> [Data provided]:
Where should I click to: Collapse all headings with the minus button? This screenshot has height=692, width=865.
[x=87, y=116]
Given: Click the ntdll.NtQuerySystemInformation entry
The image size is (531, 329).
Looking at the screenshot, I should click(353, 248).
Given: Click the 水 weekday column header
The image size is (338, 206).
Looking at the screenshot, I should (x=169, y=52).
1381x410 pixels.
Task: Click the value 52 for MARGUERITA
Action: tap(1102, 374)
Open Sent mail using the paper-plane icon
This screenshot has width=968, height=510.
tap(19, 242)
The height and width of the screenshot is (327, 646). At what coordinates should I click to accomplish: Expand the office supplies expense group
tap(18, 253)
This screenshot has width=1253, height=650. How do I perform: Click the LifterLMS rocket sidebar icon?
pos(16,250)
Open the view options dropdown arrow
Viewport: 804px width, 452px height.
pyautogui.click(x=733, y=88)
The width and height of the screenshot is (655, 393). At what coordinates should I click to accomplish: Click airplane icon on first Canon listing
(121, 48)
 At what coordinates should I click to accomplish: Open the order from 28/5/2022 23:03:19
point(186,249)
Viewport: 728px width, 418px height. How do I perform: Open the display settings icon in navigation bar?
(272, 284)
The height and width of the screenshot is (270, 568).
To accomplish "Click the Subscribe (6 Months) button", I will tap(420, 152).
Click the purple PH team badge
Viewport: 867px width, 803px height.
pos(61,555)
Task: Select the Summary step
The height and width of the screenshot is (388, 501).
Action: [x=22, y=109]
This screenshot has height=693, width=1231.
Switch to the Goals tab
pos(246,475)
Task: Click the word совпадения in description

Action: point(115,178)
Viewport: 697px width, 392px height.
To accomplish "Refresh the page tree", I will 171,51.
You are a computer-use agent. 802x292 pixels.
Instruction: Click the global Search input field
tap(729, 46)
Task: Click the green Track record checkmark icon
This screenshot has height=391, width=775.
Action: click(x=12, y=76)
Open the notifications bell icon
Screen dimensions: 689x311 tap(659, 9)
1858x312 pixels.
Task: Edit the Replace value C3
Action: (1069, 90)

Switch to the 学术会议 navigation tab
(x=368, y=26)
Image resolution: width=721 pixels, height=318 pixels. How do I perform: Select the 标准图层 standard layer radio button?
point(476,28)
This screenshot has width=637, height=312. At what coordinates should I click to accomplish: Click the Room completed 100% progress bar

> [Task description]:
Repeat the whole listing exactly, with no omissions.

> [Reply]:
Where should I click to: Collapse all headings with the minus button? This screenshot has height=692, width=865.
[x=87, y=116]
Given: Click the ntdll.NtQuerySystemInformation entry
The image size is (531, 329).
Looking at the screenshot, I should click(353, 248).
Given: Click the 水 weekday column header
The image size is (338, 206).
Looking at the screenshot, I should (x=169, y=52).
1381x410 pixels.
Task: Click the value 52 for MARGUERITA
Action: tap(1102, 374)
Open Sent mail using the paper-plane icon
This screenshot has width=968, height=510.
tap(19, 242)
The height and width of the screenshot is (327, 646). At what coordinates should I click to accomplish: Expand the office supplies expense group
tap(18, 253)
This screenshot has width=1253, height=650. How do I perform: Click the LifterLMS rocket sidebar icon?
pos(16,250)
Open the view options dropdown arrow
Viewport: 804px width, 452px height.
pyautogui.click(x=733, y=88)
The width and height of the screenshot is (655, 393). At what coordinates should I click to accomplish: Click airplane icon on first Canon listing
(121, 48)
 At what coordinates should I click to accomplish: Open the order from 28/5/2022 23:03:19
point(186,249)
Viewport: 728px width, 418px height. How do I perform: Open the display settings icon in navigation bar?
(272, 284)
The height and width of the screenshot is (270, 568).
To accomplish "Click the Subscribe (6 Months) button", I will tap(420, 152).
Click the purple PH team badge
Viewport: 867px width, 803px height.
pos(61,555)
Task: Select the Summary step
The height and width of the screenshot is (388, 501).
Action: [x=22, y=109]
This screenshot has height=693, width=1231.
Switch to the Goals tab
pos(246,475)
Task: Click the word совпадения in description

Action: point(115,178)
Viewport: 697px width, 392px height.
To accomplish "Refresh the page tree", I will 171,51.
You are a computer-use agent. 802x292 pixels.
Instruction: Click the global Search input field
tap(729, 46)
Task: Click the green Track record checkmark icon
This screenshot has height=391, width=775.
Action: click(x=12, y=76)
Open the notifications bell icon
Screen dimensions: 689x311 tap(659, 9)
1858x312 pixels.
Task: Edit the Replace value C3
Action: (1069, 90)

Switch to the 学术会议 navigation tab
(x=368, y=26)
Image resolution: width=721 pixels, height=318 pixels. How do I perform: Select the 标准图层 standard layer radio button?
point(476,28)
This screenshot has width=637, height=312. At what coordinates should I click to accomplish: Click the Room completed 100% progress bar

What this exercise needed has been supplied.